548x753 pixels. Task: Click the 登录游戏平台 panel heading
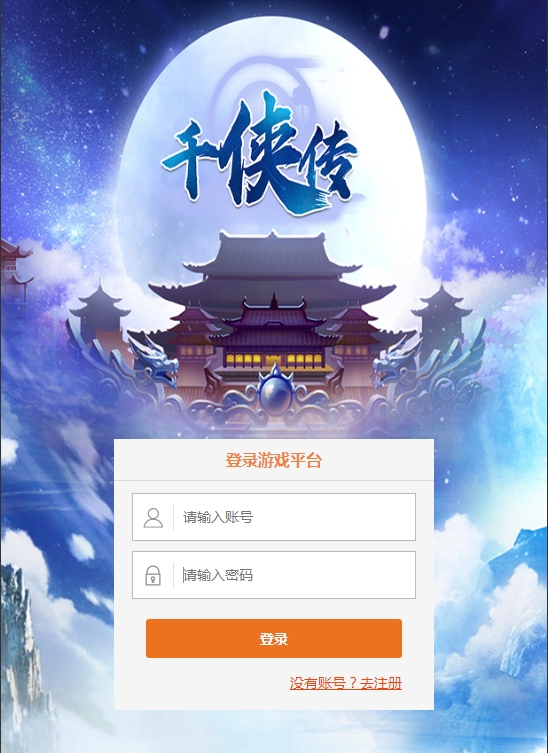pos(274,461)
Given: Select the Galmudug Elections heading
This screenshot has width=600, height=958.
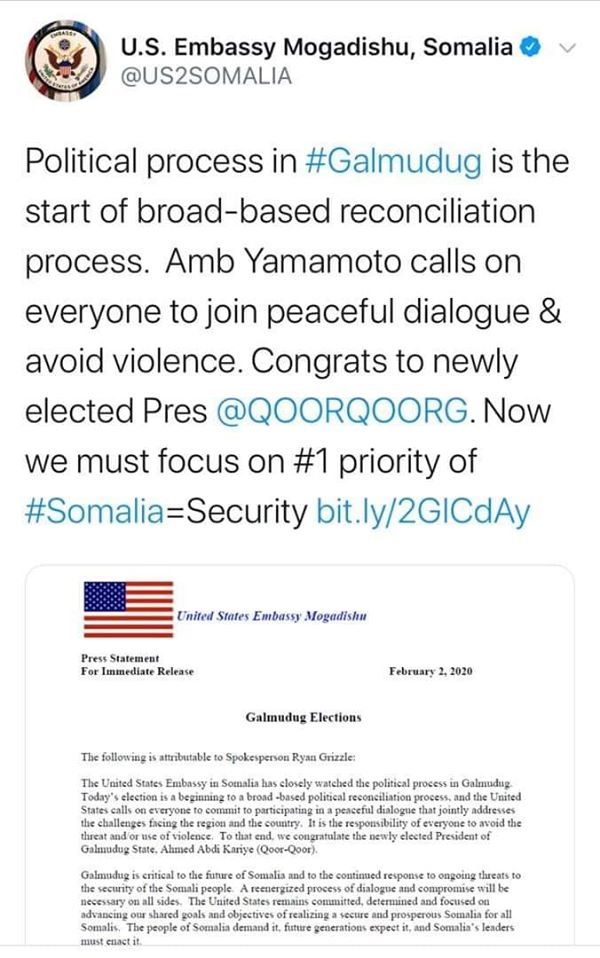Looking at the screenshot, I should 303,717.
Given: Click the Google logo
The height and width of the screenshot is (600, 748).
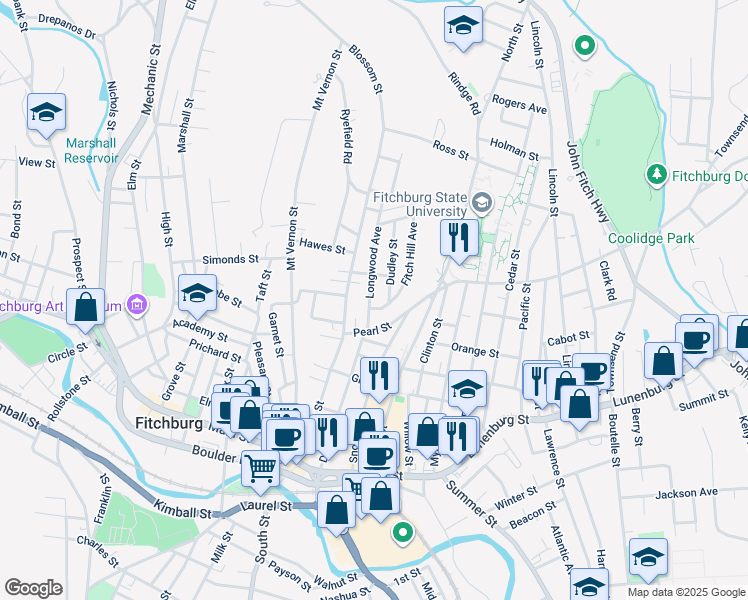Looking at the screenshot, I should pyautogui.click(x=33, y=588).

— THE TASK —
Count the lines above that contain the string "height", matching case exactly. Reply with the number only.

— ANSWER TO THIS PROBLEM —
2